Eor reference to one aspect of the case, see 202 Ala. 632, 81 South. 574; 202 Ala. 622, 81 South. 564. The facts found by the court do not show actionable fraud.' 12 Ala. App. 464, 67 South. 754; 121 Ala. 450, 25 South. 995; 195 Ala. 186, 70 South. 141; 11 Ala. App. 670, 66 South. 954; 14 Ala. App. 152, 68 South. 593; section 2469, Code 1907. A party asserting fraud or a false representation must have had the right to rely thereon. 9 Ala. 662, 44 Am. Dec. 448; 16 Ala. 785, 50 Am. Dec. 203; 12 R. C. L. § 113, note 5. Glenn should have offered White the money back, requesting of White a reconveyance. 126 Ala. 172, 28 South. 86; 152 Ala. 545, 44 South. 556.
W. W. Sanders, of Elba, for appellees.
The facts found by the court constituted a fraud in the law. 56 Ala. 375; 162 Ala. 327, 50 South. 254; 197 Ala. 136, 72 South. 410; 201 Ala. 218, 77 Sputh. 744; section 4298, Code 1907. The court had the witnesses before them, and the testimony was ore tenus. 200 Ala. 613, 76 South. 972 ; 201 Ala. 309, 78 South. 85, L. R. A. 1918D, 858; 16 Ala. App. 648, 81 South. 140.
[MAJORITY — ANDERSON, C. J.]
ANDERSON, C. J.
The trial court exonerated the appellant of fraud in fact, or fraud m'ala fide, and properly so, upon the evident idea that he was sincere in representing to the appellee Glenn the removal of the restrictive clause as to the use of the lot in the former deed by virtue of a release procured by him and bis lawyer from Treadwell and Mrs. Harrison, but found that he was guilty of fraud as matter of law in procuring from the defendants a warranty deed upon representing to them that the impediment to a good title, to wit, the restrictive clause in the old deed, had been legally and properly annulled, and thereby inducing them to make a warranty deed to said lot, which said fact was not true, though appellant may have thought at thq time that he had procured a valid release, or removal of the restrictive clause.
Section 4298 of the Code of 1907:
“Misrepresentation of a material fact, made willfully to deceive, or recklessly without knowledge, and acted on by the opposite party, or if made by mistake and innocently, and acted on by the opposite party, constitutes legal fraud.”
See Bethea Co. v. Mayben, 192 Ala. 542, 68 South. 814; Dean v. Brown, 201 Ala. 468, 78 South. 966.

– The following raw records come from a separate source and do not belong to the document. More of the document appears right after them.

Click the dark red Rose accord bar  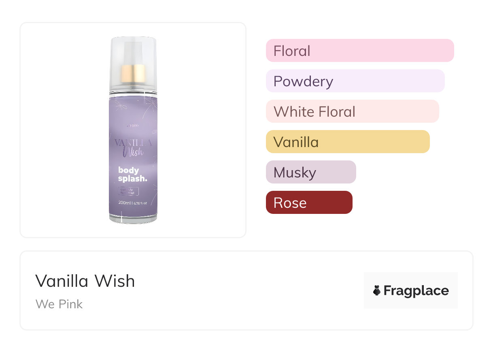[309, 203]
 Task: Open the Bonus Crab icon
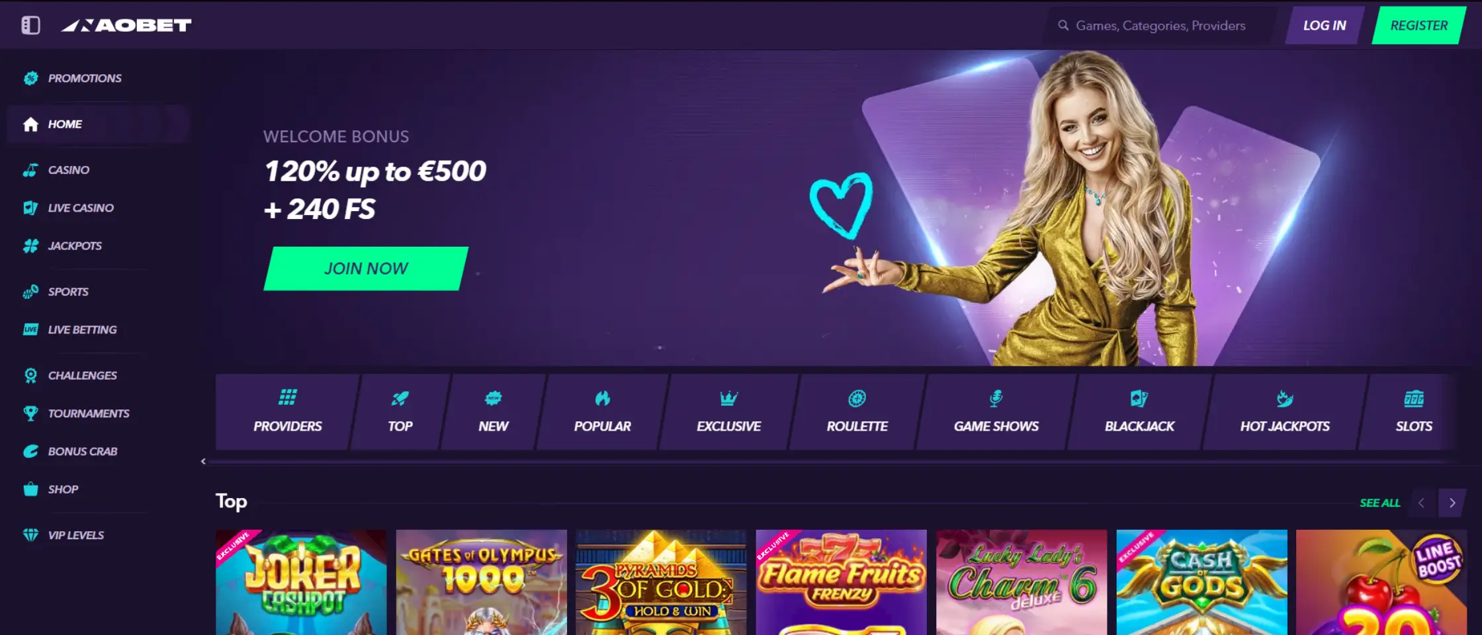[30, 451]
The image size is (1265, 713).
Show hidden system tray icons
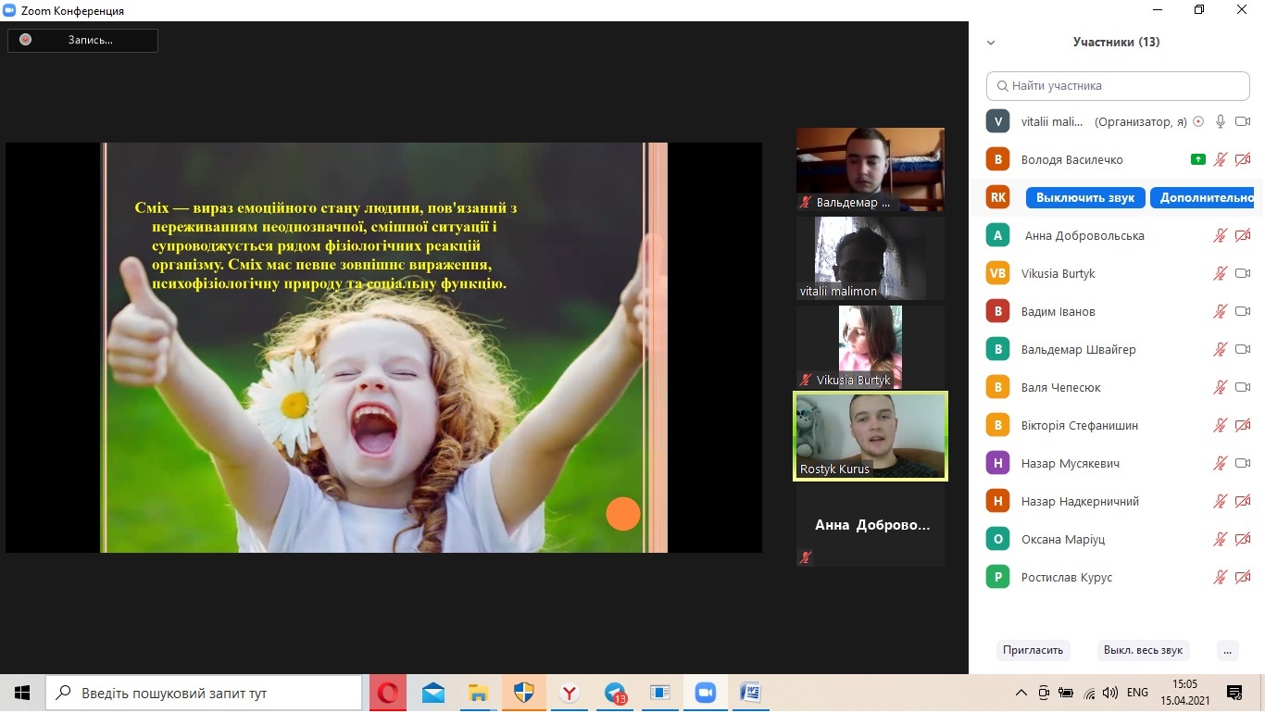point(1021,693)
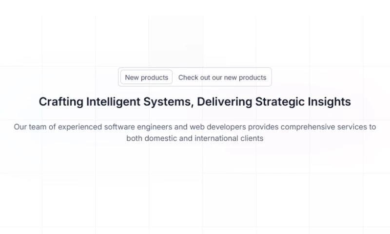Click the word "clients" ending the description
Screen dimensions: 390x234
coord(251,138)
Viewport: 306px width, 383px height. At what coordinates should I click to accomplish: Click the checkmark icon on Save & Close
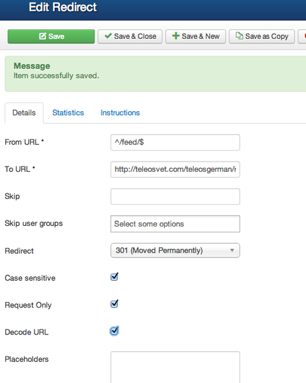point(108,36)
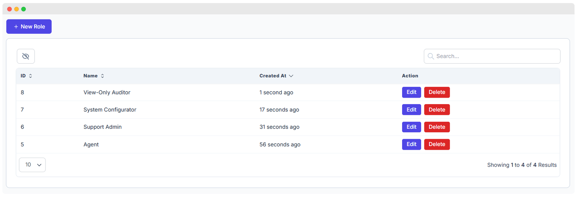Image resolution: width=577 pixels, height=197 pixels.
Task: Delete the Agent role
Action: (437, 144)
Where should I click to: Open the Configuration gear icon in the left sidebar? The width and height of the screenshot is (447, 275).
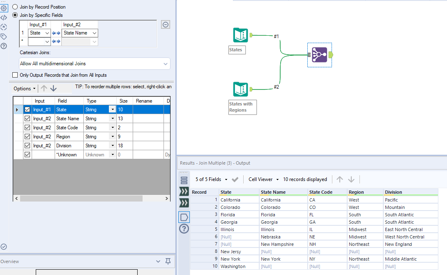[x=4, y=8]
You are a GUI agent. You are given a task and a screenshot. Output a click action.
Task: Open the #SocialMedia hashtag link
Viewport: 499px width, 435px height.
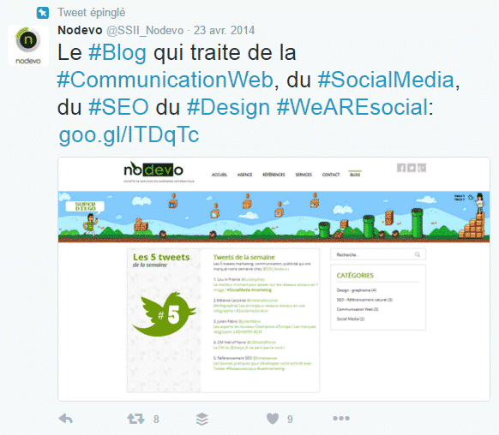[386, 80]
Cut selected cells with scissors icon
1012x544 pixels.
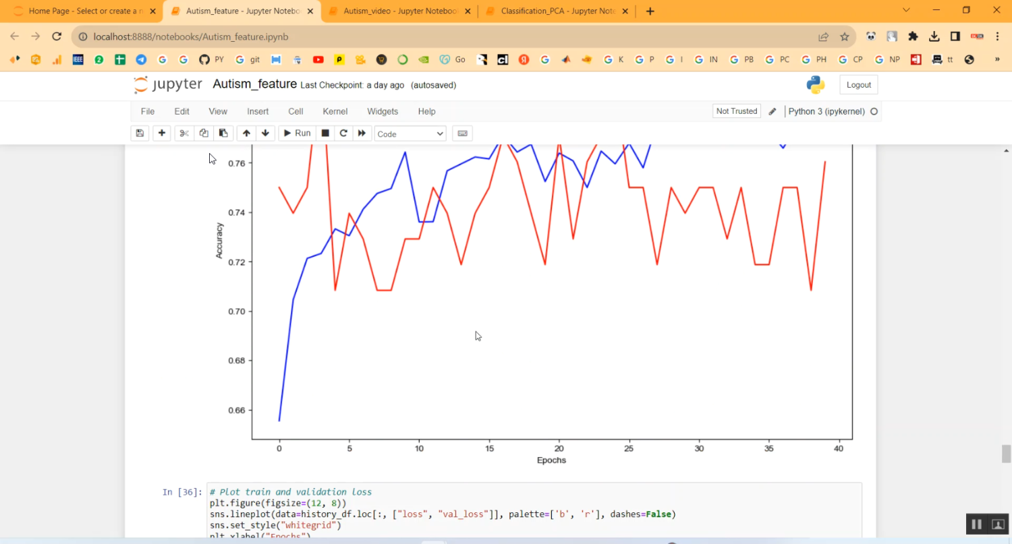pyautogui.click(x=184, y=133)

The appellant, having represented to Glenn the procurement of the release and thereby induced him to make a warranty deed to the lot, cannot now recover of Clenn for a breach of warranty resulting from the validity, or insufficiency, of the release which he had previously assured Glenn was sufficient. Prestwood v. Carlton, 162 Ala. 327, 50 South. 254. True, White may have told Glenn the release was on file in the probate office and suggested that he inspect same, but the evidence also shows, and as found by the trial court, that be assured Glenn that it not only bad been obtained but also informed him as to the contents and effect of same, and the defendant had the right to rely upon said assurance without being required to make an independent investigation. Prestwood v. Carlton, supra, and cases there cited.
It is next suggested that the defendant Glenn could not have been deceived by the appellant’s representation for the reason that Harrison was dead, and his widow could not validly release the restrictive clause in the old deed, as the title in part vested in certain minor children of said Harrison. These facts may be true, but White undertook to procure the release through the aid and advice of his lawyer, which fact was known to Glenn, and he had the right to act and rely upon the assurances of White not only as to the purpose and contents of the release but as to the legal effect of same.
The judgment of the circuit court is affirmed'.
Affirmed.
McClellan, Somerville, and Thomas, JJ., concur.